New data shows investment in wind energy in Europe has slowed

wind energy

With inflation causing multiple issues for businesses and consumers, investments in wind energy are also taking a hit with orders for new wind turbines down 47 per cent on 2021 levels, according to the latest data from wind energy trade association, WindEurope.

The EU saw only nine gigawatts (GW) worth of new turbine orders, reflecting a fall in new investments in wind energy that were announced last year: the first 11 months saw final investment decisions for only 12 GW of new winds farms, despite the fact that the EU needs to build 30 GW of new wind farms a year under its new energy and climate security targets.

One of the reasons for this, according to WindEurope’s data, is that inflation in commodity prices and other input costs has raised the price of wind turbines by up to 40 per cent over the last two years. But the prospective revenues of those planning to build wind farms have not kept pace with this. Many governments index the prices paid for wind energy (usually determined in auctions), but not enough. And the long time-lag between developers deciding their auction bids and their turbine suppliers actually procuring their components does not help either.

Unhelpful interventions in electricity markets by different national governments have compounded this inflation challenge. According to WindEurope, investors understand the need to support families and businesses, but the fact that governments have been able to deviate from the EU’s emergency €180/MWh revenue cap on generators and set different caps for different technologies has created real confusion and uncertainty.

Investor confidence was further hit when some governments started ignoring the principle that revenue caps should only apply to actual realised income, and that it should factor in hedging and PPAs. The slowdown in wind investments was especially pronounced in the second half of 2022, when uncertainty around the emerging measures started to take hold.

“Last year’s market interventions have made EUrope less attractive for renewables investors than the US, Australia and elsewhere, impacting the business case for renewable energy projects across Europe. The figures for wind turbine orders in 2022 should ring alarm bells: Europe’s energy and climate targets are at risk if the EU fails to ensure an attractive investment environment for renewables,” said WindEurope CEO, Giles Dickson.

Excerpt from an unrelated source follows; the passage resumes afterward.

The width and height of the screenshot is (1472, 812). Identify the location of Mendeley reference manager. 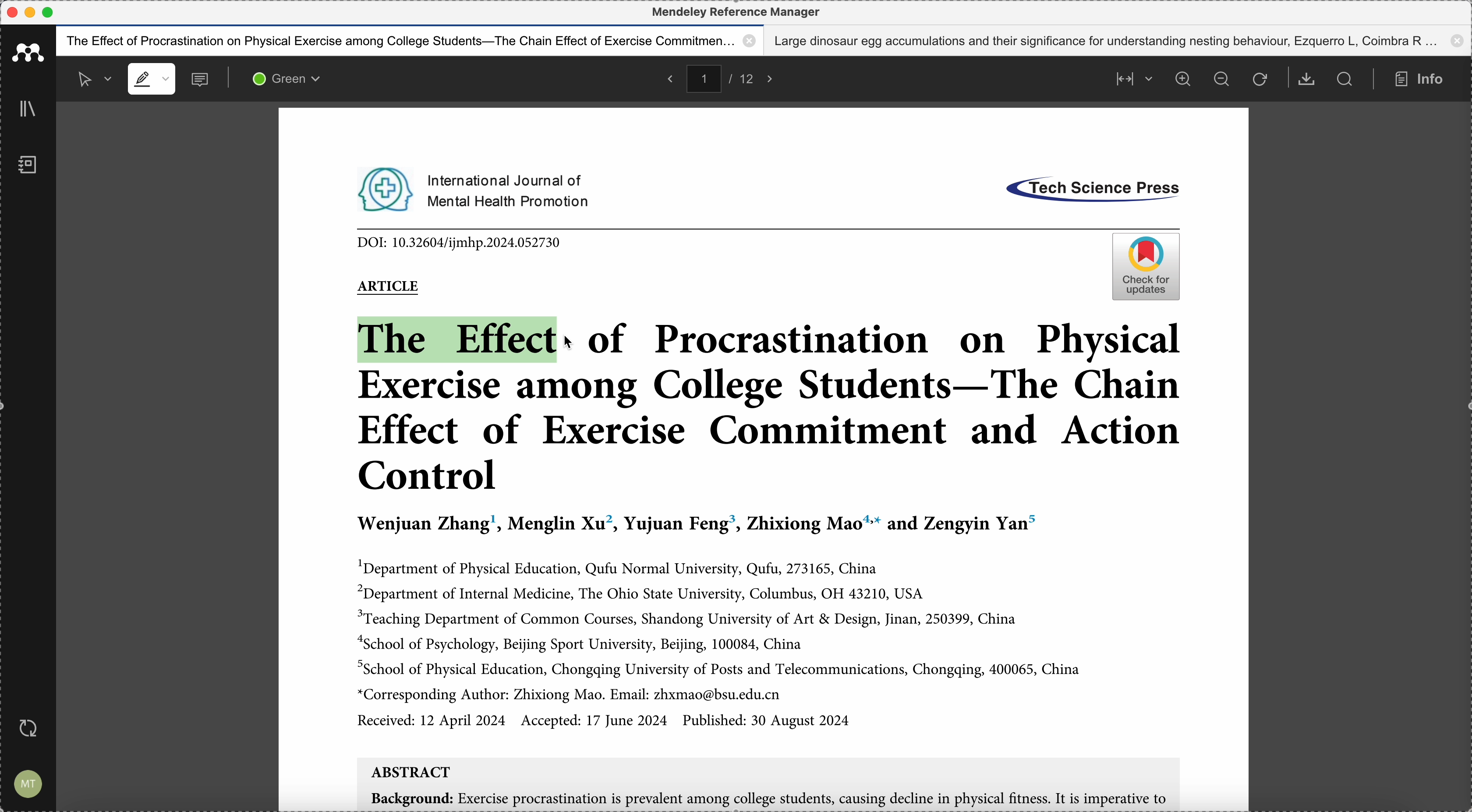
(736, 12).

Support may be on the horizon, however. The EU is now preparing a ‘Net-Zero Industry Act’ to strengthen its clean energy industries, something which WindEurope says is essential and cannot come soon enough. They argue that Europe’s wind and other clean energy supply chains need to invest in new manufacturing and logistics in order to become competitive and build up the capacity needed to produce the volumes of low-carbon equipment needed for the Green Deal.

Investment tax credits, similar to those the US offer in their Inflation Reduction Act, will help, as will ‘Net Zero Industry Academies’ to skill the clean tech workers of the future. Exisiting EU funds can play a key role in de-risking and leveraging the private investments needed in new factories and in Europe’s port, transport and other infrastructure.

“The EU needs to set up the mechanisms and get the money moving ASAP. Clea energy industries are debating now where they should invest and need clear signals now if it is going to be in Europe,” concluded Dickson.